# How to use SQL to query data in S3 Bucket with Amazon Athena and AWS SDK for .NET

This Project provides a sample implementation that will show how to leverage [Amazon Athena](https://aws.amazon.com/athena/) from .NET Core Application using [AWS SDK for .NET](https://docs.aws.amazon.com/sdk-for-net/v3/developer-guide/welcome.html) to run standard SQL to analyze a large amount of data in [Amazon S3](https://aws.amazon.com/s3/).
To showcase a more realistic use-case, it includes a WebApp UI developed using [ReactJs](https://reactjs.org/). this WebApp contains components to demonstrate fetching COVID-19 data from API Server that uses AWS SDK for .NET to connect to Amazon Athena and run SQL Standard query from datasets on Amazon S3 files from a Data Lake account. This Data Lake account is the [aws-covid19-lake](https://registry.opendata.aws/aws-covid19-lake/) account, made available on [Registry of Open Data on AWS](https://registry.opendata.aws/)

Those ReatJs Components call .NET Core API that runs Amazon Athena Query, check the execution status, and list results. Each menu presents different views.

Questions on the material.
1. According to the project description, which Data Lake account hosts the datasets that the sample queries?
2. Return, verbatim, the portion of the project description between "Those ReatJs Components" and "presents different views.", inclusive.

Exercise data.
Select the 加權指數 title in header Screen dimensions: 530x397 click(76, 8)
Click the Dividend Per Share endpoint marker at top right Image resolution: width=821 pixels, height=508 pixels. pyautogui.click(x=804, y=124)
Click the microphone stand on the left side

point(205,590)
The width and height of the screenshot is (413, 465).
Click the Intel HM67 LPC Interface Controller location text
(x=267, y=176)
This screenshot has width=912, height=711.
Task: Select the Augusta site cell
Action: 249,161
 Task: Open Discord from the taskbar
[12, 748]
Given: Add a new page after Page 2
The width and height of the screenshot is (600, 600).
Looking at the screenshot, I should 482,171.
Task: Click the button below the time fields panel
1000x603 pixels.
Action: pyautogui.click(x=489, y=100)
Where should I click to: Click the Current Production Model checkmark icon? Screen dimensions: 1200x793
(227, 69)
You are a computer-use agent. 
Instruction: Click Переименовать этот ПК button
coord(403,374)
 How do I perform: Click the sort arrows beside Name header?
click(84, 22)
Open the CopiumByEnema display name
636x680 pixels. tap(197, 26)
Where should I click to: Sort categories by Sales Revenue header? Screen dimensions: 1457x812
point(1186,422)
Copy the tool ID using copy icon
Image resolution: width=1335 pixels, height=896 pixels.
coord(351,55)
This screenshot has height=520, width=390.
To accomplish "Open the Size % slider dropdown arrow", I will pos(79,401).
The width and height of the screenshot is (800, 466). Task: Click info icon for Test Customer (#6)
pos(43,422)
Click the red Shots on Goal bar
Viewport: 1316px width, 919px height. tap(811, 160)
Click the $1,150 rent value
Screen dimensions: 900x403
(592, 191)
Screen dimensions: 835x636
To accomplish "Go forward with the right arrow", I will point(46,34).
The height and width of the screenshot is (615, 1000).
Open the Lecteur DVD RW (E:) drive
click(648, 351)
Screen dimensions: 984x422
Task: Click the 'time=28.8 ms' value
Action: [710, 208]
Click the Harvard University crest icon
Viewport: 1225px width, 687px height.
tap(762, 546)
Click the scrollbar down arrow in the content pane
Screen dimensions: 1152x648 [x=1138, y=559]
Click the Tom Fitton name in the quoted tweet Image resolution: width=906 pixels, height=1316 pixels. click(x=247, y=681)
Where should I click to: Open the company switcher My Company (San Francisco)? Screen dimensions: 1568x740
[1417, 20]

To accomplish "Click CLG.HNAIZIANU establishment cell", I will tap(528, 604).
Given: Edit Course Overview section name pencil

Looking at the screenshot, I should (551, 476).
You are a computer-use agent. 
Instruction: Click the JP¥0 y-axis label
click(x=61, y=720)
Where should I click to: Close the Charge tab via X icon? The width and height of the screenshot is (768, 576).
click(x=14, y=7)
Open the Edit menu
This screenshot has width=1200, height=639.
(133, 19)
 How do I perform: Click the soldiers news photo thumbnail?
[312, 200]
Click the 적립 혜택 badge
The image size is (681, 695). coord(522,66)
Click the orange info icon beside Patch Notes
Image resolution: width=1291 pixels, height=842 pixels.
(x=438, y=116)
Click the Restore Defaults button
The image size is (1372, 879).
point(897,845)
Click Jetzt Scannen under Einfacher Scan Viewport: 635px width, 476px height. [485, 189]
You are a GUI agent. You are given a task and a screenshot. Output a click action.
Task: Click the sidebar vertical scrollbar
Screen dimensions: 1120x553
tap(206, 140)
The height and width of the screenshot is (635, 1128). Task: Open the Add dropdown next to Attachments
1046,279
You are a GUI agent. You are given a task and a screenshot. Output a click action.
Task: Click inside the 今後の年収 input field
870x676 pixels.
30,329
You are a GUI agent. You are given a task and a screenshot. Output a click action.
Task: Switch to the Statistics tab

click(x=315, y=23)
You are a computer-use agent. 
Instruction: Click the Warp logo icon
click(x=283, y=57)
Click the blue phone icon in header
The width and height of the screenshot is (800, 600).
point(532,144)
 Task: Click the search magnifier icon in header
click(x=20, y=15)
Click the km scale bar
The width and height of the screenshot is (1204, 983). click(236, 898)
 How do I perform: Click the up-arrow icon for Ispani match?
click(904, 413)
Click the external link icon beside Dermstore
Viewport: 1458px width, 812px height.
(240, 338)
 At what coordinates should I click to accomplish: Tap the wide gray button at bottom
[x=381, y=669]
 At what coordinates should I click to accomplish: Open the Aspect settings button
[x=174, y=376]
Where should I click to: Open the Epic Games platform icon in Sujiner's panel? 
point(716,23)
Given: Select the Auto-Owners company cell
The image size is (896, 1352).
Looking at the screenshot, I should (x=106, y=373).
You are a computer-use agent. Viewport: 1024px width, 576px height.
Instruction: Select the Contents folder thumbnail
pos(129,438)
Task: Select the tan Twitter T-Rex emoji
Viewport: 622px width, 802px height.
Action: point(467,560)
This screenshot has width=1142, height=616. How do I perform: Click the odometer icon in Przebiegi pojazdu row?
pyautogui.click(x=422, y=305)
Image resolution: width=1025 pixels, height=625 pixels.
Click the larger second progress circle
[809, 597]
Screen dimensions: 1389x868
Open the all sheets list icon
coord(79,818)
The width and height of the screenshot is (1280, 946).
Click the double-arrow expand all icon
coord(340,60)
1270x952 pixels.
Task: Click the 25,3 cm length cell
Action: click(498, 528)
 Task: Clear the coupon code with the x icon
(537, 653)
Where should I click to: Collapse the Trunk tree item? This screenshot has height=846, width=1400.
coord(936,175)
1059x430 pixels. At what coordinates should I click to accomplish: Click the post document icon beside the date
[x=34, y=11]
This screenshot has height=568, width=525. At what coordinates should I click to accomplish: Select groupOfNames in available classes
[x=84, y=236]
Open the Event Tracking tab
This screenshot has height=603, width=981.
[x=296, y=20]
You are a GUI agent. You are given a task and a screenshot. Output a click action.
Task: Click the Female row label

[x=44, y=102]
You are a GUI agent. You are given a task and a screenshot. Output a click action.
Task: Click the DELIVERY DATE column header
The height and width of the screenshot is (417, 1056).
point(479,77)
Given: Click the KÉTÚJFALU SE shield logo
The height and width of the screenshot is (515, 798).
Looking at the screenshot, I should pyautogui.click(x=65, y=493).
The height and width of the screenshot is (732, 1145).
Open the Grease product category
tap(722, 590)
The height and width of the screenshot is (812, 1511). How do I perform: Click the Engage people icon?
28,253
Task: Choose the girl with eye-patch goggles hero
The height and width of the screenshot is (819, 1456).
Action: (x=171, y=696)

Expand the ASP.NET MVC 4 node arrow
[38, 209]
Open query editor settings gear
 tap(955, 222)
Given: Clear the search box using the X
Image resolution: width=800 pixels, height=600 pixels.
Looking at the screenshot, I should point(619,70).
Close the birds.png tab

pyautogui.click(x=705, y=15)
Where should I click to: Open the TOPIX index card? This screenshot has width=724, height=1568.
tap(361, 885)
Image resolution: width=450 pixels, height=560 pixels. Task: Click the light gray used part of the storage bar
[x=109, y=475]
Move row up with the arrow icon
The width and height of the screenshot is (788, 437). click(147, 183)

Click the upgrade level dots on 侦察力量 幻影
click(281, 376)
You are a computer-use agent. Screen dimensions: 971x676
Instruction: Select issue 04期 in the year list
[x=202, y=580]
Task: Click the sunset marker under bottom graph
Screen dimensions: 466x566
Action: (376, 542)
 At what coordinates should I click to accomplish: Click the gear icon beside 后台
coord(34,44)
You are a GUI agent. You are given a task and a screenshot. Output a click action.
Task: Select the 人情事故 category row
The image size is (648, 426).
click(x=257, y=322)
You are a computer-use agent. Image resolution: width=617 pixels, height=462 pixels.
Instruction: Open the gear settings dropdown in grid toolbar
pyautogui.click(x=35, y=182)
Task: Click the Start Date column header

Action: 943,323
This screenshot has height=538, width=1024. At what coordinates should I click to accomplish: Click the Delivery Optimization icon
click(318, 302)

Outputs in order.
1. The aws-covid19-lake account.

2.
Those ReatJs Components call .NET Core API that runs Amazon Athena Query, check the execution status, and list results. Each menu presents different views.